Islamist Pakistan PM: Taliban Has ‘Broken the Shackles of Slavery’

Prime Minister of the Islamic Republic of Pakistan, Imran Khan speaks at a meeeting with U
Mark Wilson/Getty Images

The Taliban terror group’s reconquering of Kabul on Sunday broke the “shackles” of a “cultural enslavement” Afghanistan endured since the U.S. invaded the country in 2001, Pakistan Prime Minister Imran Khan, a hardline Islamist, argued on Monday.

“You take over the other culture and become psychologically subservient. When that happens, please remember, it is worse than actual slavery. It is harder to throw off the chains of cultural enslavement,” Khan said in Islamabad on August 16, at a ceremony introducing a new curriculum in Pakistani schools based primarily on the Urdu language and Islamic religious values:

He compared a previous Pakistani curriculum that favored students who learned not in Urdu but in English to the alleged “cultural enslavement” of Afghanistan by the West.

“What is happening in Afghanistan now, they have broken the shackles of slavery,” Pakistan’s prime minister continued.

Khan referred to the Taliban terror group’s takeover of Kabul, the Afghan national capital and seat of the country’s government, on August 15. The group’s victory appears to have ended the 20-year Afghan War, though President Joe Biden deployed an extra 2,000 troops into the country this weekend. The Afghan War began in the fall of 2001 with the ouster of the Taliban from the country’s government in response to the jihadist attacks on America on September 11 of that year. The two-decade-long campaign saw the U.S. and allied NATO forces attempt to remake Afghanistan in the image of a secular, Western society.

Observers and foreign governments, such as that of India, have long accused Pakistan of harboring Taliban and al-Qaeda terrorists within its borders. The U.S. justified its 2001 invasion of Afghanistan by accusing the Taliban of “harboring” al-Qaeda and its leader at the time, Osama bin Laden, responsible for terror attacks on the U.S. on September 11, 2001. The U.S. government eventually tracked bin Laden to Pakistan, where a special operations team neutralized the figure in May 2011. Pakistan Prime Minister Khan recently described the operation that killed bin Laden as “embarrassing” and referred to the man as a “martyr.”

AFGHANISTAN - MAY 26: (JAPAN OUT)(VIDEO CAPTURE) This image taken from a collection of videotapes obtained by CNN shows Osama Bin Laden, the leader of the terrorist group al Qaeda, at a press conference on May 26, 1998 in Afghanistan. The tape showing this image was included in a large collection of videotapes obtained by CNN from a secret location in Afghanistan. Although it cannot be positively verified that the tapes were created by the al Qaeda terrorist network the tapes do show dramatic and sometimes repulsive images of poison gas experiments on dogs, instructions on making TNT and weapons training by men speaking Arabic. (Photo by CNN via Getty Images)

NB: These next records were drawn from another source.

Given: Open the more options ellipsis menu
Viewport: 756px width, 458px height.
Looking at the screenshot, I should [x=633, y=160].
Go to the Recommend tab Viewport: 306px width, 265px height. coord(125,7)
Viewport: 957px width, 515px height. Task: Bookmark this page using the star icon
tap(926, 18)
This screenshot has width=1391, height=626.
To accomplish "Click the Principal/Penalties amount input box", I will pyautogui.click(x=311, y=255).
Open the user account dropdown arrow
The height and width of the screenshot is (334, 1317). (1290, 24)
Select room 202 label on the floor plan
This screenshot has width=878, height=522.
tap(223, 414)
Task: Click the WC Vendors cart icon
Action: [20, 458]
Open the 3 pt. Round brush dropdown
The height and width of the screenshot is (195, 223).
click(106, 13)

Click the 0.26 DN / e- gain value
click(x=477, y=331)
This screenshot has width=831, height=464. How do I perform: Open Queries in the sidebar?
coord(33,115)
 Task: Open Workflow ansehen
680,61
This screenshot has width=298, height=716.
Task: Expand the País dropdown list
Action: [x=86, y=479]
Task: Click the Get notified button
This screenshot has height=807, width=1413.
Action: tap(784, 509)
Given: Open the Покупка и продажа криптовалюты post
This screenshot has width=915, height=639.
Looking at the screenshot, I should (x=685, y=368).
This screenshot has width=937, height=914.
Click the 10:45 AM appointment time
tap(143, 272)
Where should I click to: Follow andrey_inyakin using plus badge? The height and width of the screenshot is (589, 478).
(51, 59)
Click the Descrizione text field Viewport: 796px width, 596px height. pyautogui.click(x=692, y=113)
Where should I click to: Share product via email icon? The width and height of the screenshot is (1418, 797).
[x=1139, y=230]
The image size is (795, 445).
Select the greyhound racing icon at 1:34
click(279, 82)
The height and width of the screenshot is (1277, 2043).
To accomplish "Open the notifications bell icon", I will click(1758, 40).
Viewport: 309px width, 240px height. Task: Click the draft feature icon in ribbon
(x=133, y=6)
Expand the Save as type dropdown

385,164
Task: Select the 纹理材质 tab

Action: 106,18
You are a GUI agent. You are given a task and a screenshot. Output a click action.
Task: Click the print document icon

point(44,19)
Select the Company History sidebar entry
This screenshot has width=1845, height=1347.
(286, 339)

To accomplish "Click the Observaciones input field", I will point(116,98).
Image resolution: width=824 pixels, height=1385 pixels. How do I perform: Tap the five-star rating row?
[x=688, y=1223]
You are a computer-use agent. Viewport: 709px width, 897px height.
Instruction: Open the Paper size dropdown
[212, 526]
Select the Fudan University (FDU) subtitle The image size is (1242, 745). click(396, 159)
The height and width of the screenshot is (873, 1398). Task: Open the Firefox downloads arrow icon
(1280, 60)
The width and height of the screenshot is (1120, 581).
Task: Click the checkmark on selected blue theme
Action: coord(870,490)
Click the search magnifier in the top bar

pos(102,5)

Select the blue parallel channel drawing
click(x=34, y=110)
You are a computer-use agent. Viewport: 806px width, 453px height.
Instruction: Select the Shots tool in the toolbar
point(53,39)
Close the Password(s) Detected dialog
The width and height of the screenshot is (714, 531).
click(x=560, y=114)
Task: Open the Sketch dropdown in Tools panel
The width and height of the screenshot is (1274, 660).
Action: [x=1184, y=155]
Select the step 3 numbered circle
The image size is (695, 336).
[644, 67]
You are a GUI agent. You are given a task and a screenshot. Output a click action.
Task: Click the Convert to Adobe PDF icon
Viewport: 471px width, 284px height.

This image taken from a collection of videotapes obtained by CNN shows Osama Bin Laden, the leader of the terrorist group al Qaeda, at a press conference on May 26, 1998, in Afghanistan. (Photo by CNN via Getty Images)

“I don’t think there’s a country which supported the war on terror and had to face embarrassment for it. Pakistan was also openly blamed for U.S.’ failure in Afghanistan,” he said on June 24. “For Pakistanis across the globe, it was an embarrassing moment when the Americans came and killed Osama bin Laden at Abbottabad … martyred him.”

More recently, Khan said the U.S. “really messed it up in Afghanistan” by assuming it could keep the Taliban from resuming power over the country late last month. The U.S. government was mistaken to “look for a military solution in Afghanistan when there never was one,” the prime minister said in an interview with PBS NewsHour on July 27.

“And people like me who kept saying that there’s no military solution, who know the history of Afghanistan, we were called — people like me were called anti-American. I was called Taliban Khan,” he added.

Khan on August 11 expressed frustration that U.S. President Joe Biden had not called him to discuss the deteriorating security situation in Afghanistan as America withdrew its troops from the country ahead of the Taliban’s takeover of Kabul on August 15.

“I keep hearing that President Biden hasn’t called me. It’s his business. It’s not like I am waiting for any phone call,” the prime minister told reporters.